Co do Oli musicie w niedzielę spróbować, a jak nie, to zostaje dziadek (a myślisz że przez ten czas jak Was nie będzie pampers bedzie bardzo pełny? ) ale pomysł z tą Panią też jest dobry. Jesli mała ją zna i dziadek będzie, to czemu nie poprosić. Zawsze to wyjście z sytuacji. I myślę, że Ola będzie lepiej znosic niż nudna msza w kościele. -
A zapytam, to nagle taki zwrot akcji z samochodem? Bo u nas był duży problem z fotelikiem (i wstyd sie przyznać),ale czasami bywało, że jechała na kolanach 🤦♀️ bo np trzeba było ns szczepienie jechać. A za żadne skarby w fotelik się nie dało włożyć..
-
My bardzo mało jeździmy i ogólnie jest niechęć A od świat to już w ogóle nie chce (nie bylo mowy zeby z nia posiedziec w gosciach bo tak sie darla) i chyba bardziej chodzi o to żeby gdziekolwiek być niż dom i własne podwórko. Myślałem że z czasem jej minie (Zuzia też nie chciała jezdzic) Ale nic z tego.

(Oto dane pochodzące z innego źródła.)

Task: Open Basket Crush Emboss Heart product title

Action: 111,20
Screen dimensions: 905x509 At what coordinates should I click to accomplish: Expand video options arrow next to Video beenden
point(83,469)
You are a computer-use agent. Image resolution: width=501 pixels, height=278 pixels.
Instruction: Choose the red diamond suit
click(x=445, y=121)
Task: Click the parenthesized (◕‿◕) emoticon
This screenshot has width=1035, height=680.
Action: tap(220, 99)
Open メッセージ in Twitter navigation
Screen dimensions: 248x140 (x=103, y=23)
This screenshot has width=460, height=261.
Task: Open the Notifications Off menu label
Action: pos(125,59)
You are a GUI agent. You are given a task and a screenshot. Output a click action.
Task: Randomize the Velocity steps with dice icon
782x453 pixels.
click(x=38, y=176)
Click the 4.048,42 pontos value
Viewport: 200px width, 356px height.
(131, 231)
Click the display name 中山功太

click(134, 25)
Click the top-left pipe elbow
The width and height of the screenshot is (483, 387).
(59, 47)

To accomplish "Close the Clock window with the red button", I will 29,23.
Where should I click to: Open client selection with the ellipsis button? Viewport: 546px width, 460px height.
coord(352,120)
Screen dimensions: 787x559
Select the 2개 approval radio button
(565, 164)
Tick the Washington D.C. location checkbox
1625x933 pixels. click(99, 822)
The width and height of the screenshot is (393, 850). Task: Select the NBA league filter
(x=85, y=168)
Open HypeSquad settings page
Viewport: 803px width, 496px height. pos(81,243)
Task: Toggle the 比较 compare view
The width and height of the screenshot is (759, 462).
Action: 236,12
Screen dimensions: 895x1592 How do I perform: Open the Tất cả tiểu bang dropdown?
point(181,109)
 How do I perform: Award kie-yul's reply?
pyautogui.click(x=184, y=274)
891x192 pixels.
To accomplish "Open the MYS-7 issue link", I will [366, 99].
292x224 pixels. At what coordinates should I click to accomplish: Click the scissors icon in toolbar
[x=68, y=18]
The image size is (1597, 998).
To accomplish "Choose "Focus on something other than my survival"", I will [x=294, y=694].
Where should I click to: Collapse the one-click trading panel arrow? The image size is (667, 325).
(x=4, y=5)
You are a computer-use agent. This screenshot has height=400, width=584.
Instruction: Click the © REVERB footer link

I przyznam się co dziś zrobiłam, trudno za hejt. Bo do tej pory próbowałam tak na spokojnie A nie przez siłę. Dałam dziś Oli syrop uspokajający, wyciszajacy, głównie się go daje przed spaniem. Dałam mniej niż zalecają. Ubrałam jak na spacer i próbowałam włożyć do fotelika, nie dało rady, poplakala się aż prawie usnela mi na rekach A że był już czas jechać po Zuzie to próba nr 2, na siłę wsadzilam, przytrzymalam, przypielam, taki był szał że buty zbieralam spód samochodu, a ja skopana i z drzacymi rękami, tak się darla że aż teściowa poszła sobie gdzieś daleko i chyba pierwszy raz nie interweniowała. Pod szkołą była obrażona ale Zuzia wyciągnęła ją na plac zabaw A jak przyszło wracać (a nie chciała) to już nie było problemu wsiąść do fotelika. Jutro spróbujemy znowu, pod szkołą plac zabaw zamknięty Ale bardzo blisko kościoła mamy salę gdzie będzie obiad i tam pojedziemy, pokażemy, najwyżej nie wejdzie do kościoła tylko będzie pod albo pójdzie z kims tam na salę na plac zabaw. Nawet wyciagnelam nieuzywana juz spacerówke. Może ten syrop to nie najlepsze rozwiązanie Ale raz na jakiś czas to chyba nie zaszkodzi. Aby tylko wyszła z domu, przekonała się że gdzieś indziej też jest fajnie. -
A Ola ma 2.5 latka? Hmm kurcze a moze jakaś choroba lokomocyjna, może coś ją przestraszyło. Bo to wychodzi na to, że to ogolnie na jazdę ma taką awersje. Wiesz ja nie oceniam z tym syropem, sama wyjęłam dziecko kilka razy z fotelika, a też nie powinnam. Więc łatwo mówić jak sie nie zna sytuacji.. I w niej nie jest. Więc nie można oceniac powierzchownie.
-
Kropka chyba cos w tym jest co napisałaś o tesciowych.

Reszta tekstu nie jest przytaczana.